I tend to have trouble understanding that I have a long life ahead of me. It's nothing prophetic like “I don’t think I’ll live much longer”, nothing morbid like that. It's just that I think about life a lot...a life, my life, what do I want to do with my life? where am I going in my life? what is the purpose of my Life? etc... 99% of the time I'm only ever thinking about birth all the way up to now and maybe forward a few months. Any span of time beyond a few months forward all looks like mist which grows denser until I can see nothing at all. This view of life feels, well, very short-sighted.
It is a rare and relieving thing when I finally remember that so much of my life is a very long way away. It isn’t over yet and I haven’t wasted it. I have many more places to go and purposes to fulfill. Remembering my long life ahead of me is wonderful but rare, so most of the time I live shuffling along, only looking a few feet ahead of me.
In this way I move relatively slowly through the years. Or more accurately, the years move relatively slowly passed me. They have been respectful, bringing with them only a few sudden movements and unforeseen glitches. Any great heartache usually comes with its own numbing balm to soothe me. It's baffling: I am almost unaware that any time has passed me at all, save for the changing of the seasons and the date in my journal.
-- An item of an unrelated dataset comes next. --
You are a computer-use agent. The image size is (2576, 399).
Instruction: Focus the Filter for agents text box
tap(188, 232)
I journal and I date the pages. Those incremental changes leave me awed for a few moments but not much more.
...Until I’m struck again by those relieving moments and I remember that - or realize that - perhaps, I have been seeing time backwards.
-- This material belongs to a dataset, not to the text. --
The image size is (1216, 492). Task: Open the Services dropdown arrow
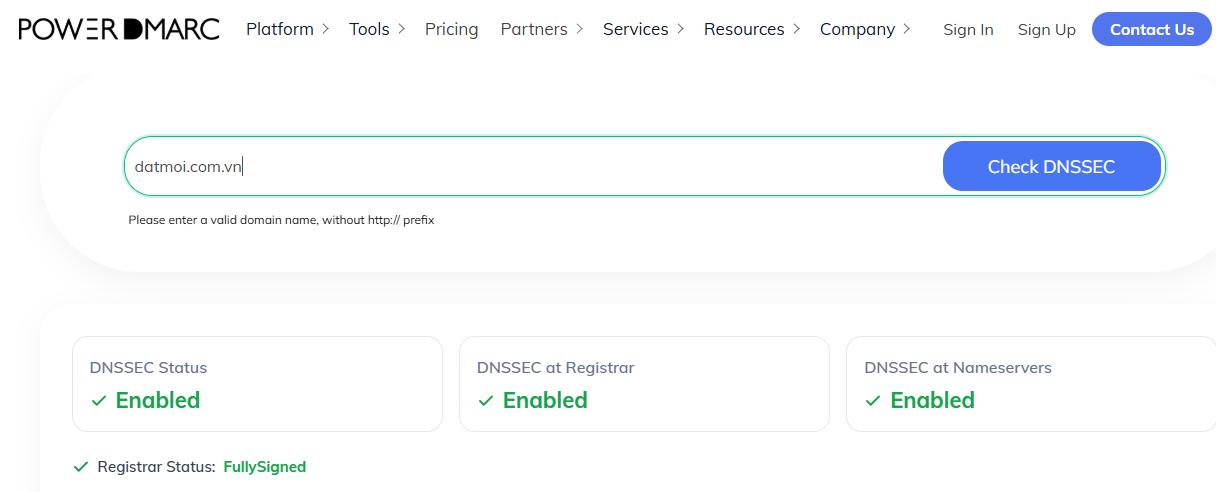pos(680,29)
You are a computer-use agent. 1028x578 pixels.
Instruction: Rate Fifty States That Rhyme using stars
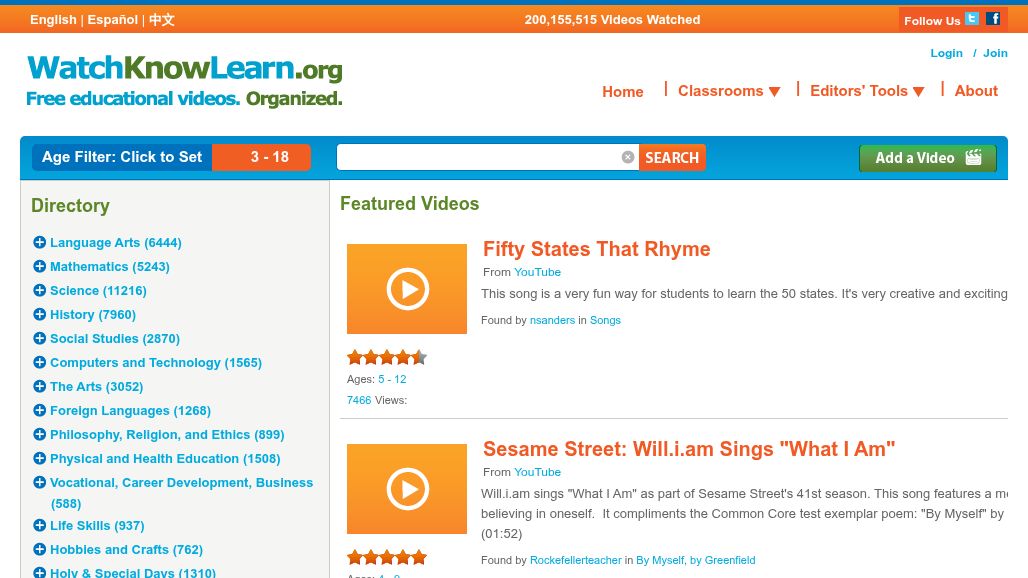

Yes, that's right - backwards. Why do I have to see time as a thing that has happened to me? It is better, I think, see it as a thing into which I advance - a thing, unto which, I happen. I am the thing that happens to Time. Isn’t that a wonder? How lucky Time is that I bestow myself unto it, allow it to receive me and cushion me through my days. And O! What a loyal companion is Time!
That is actually how I talk in my head.
I have a girlfriend. This woman for whom no title seems to completely encompass. I love her so much, but she is not long enough nor even deep enough for “girlfriend”. Not simple or manipulatable enough for “my girl”. I can’t call her “partner” or even “sweetheart” comfortably. We lack the past time.
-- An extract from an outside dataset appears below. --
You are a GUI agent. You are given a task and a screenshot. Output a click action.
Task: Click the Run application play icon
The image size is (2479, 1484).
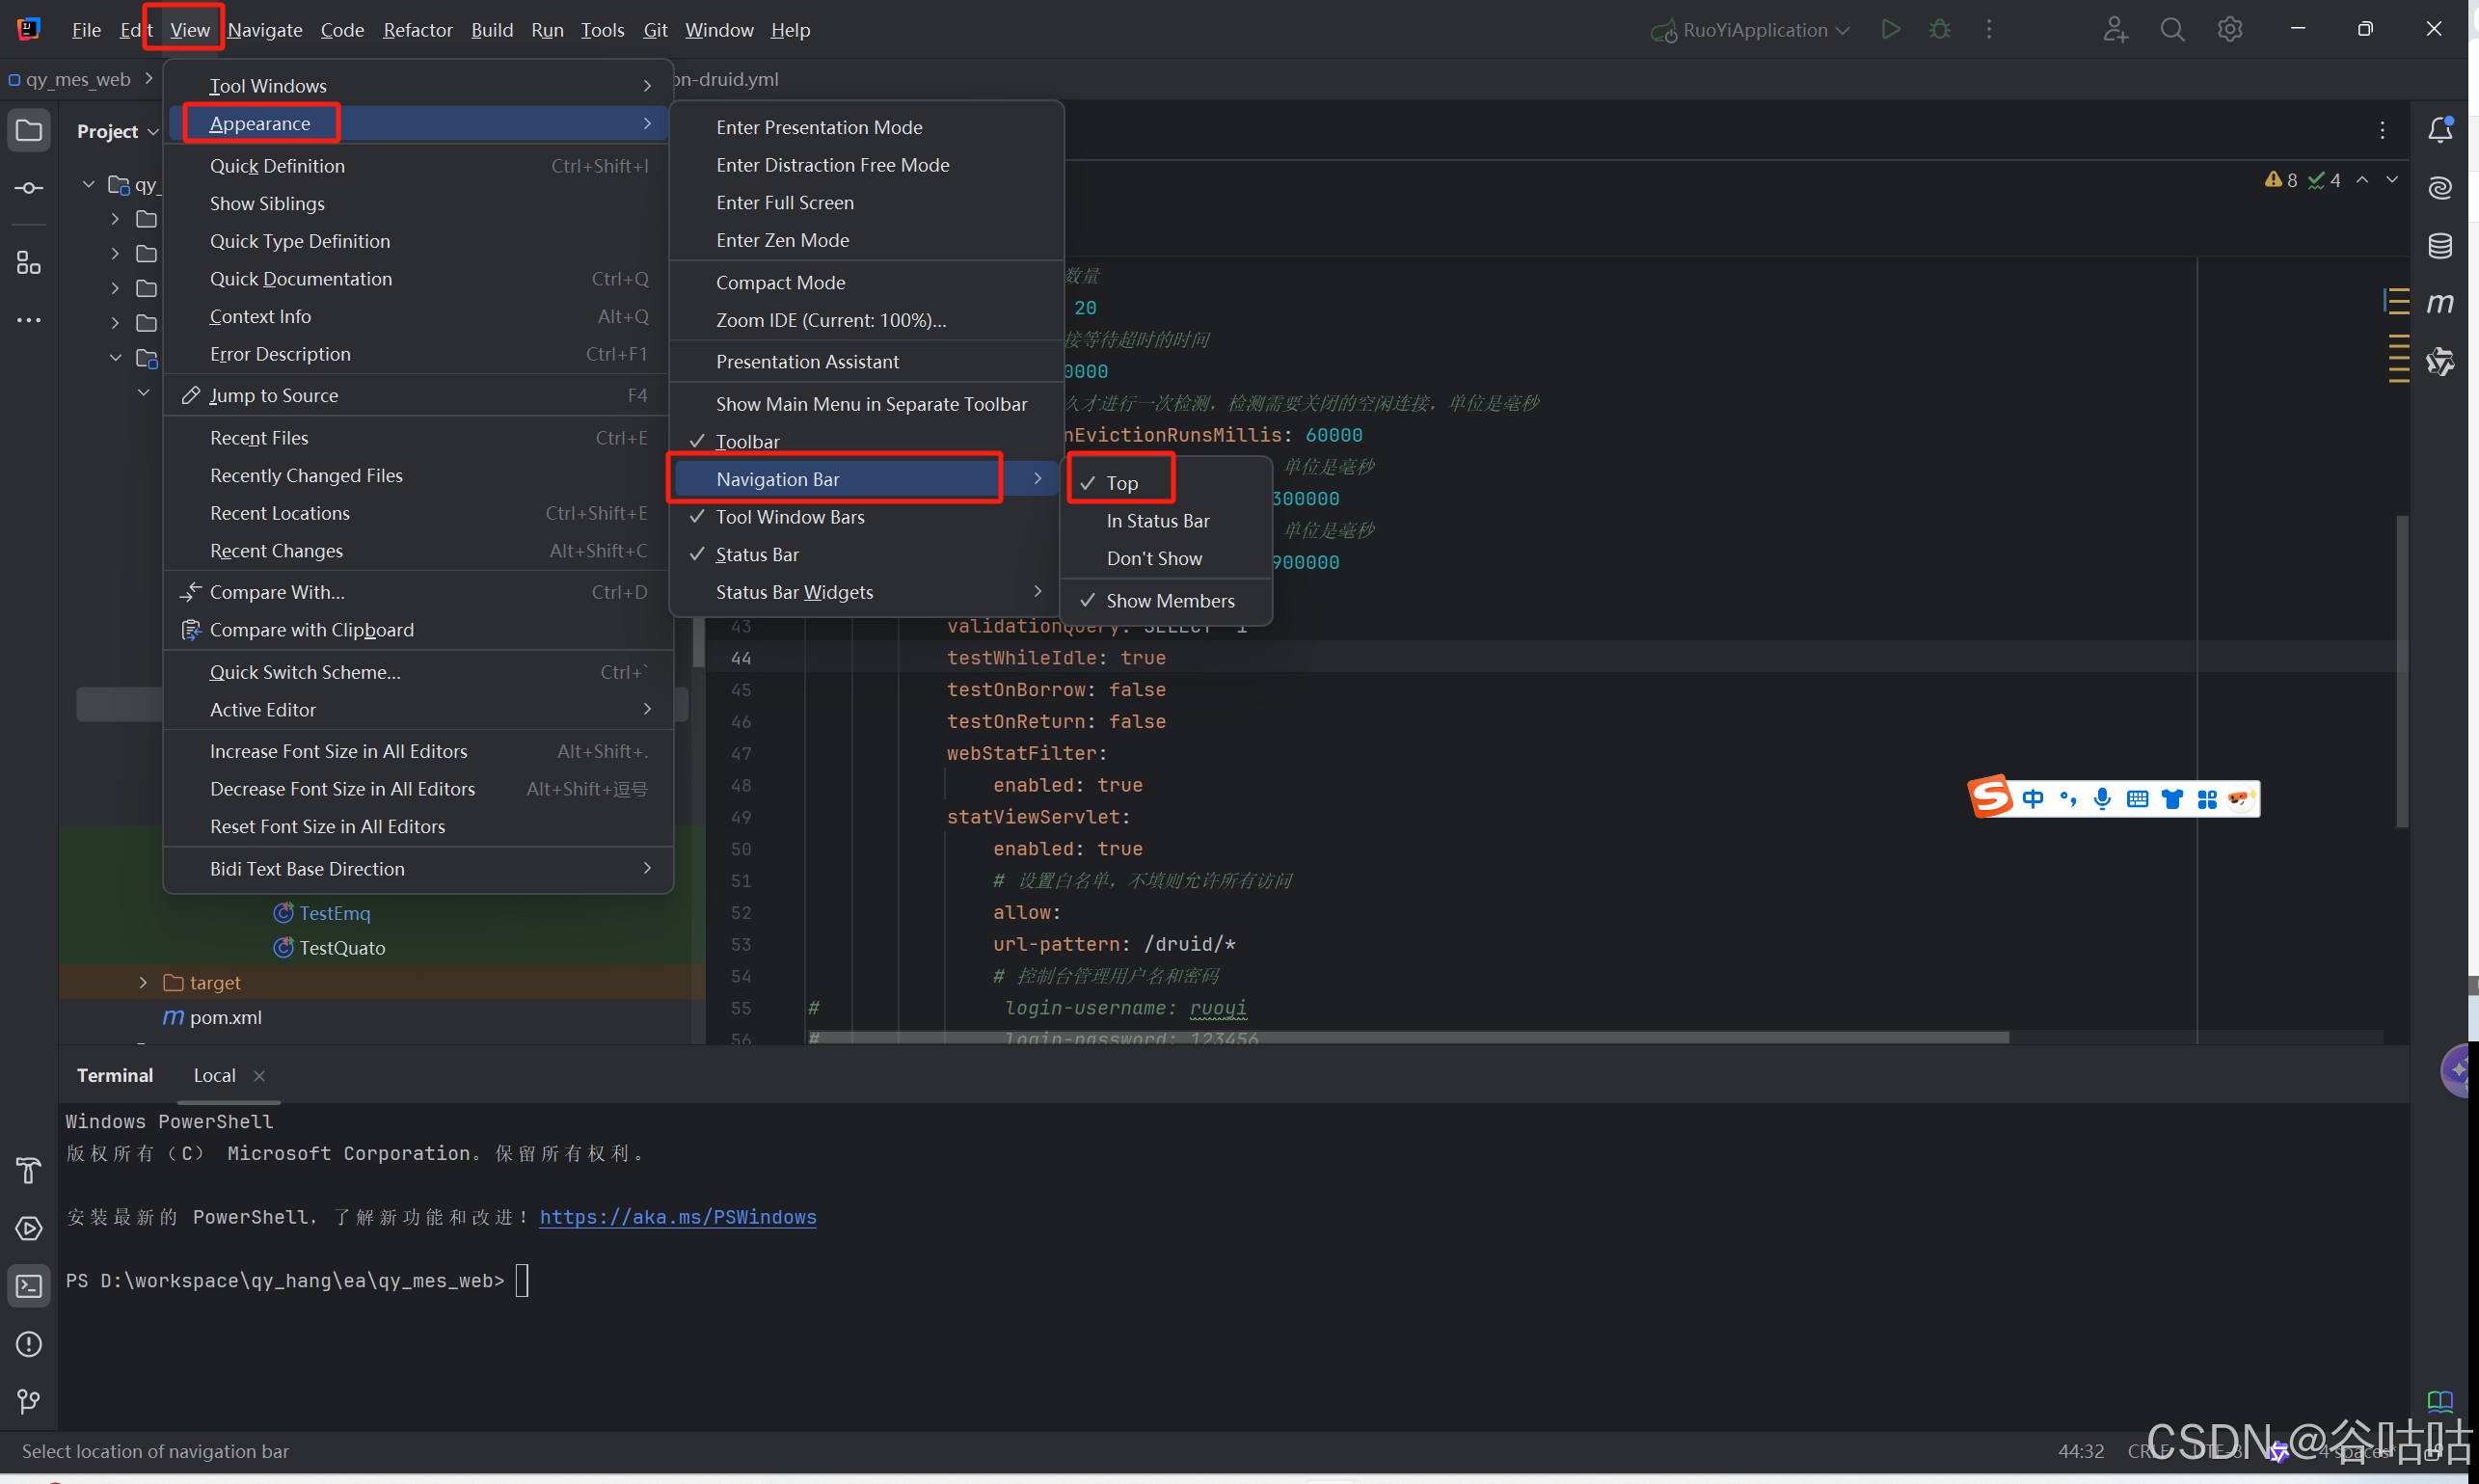1890,30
And yet some of me, some heartbreaking part of me that I can barely see or have ever seen (I think this is the part that dreams only forward) loves her the most, with all of its little being. For the sake of this dear part of me, who has always struggled for its share of the sunlight (and who perks up when I talk about hope), I am calling this woman “my future”. I hope to find the balance of it soon and walk with my eyes on the horizon, a little less afraid.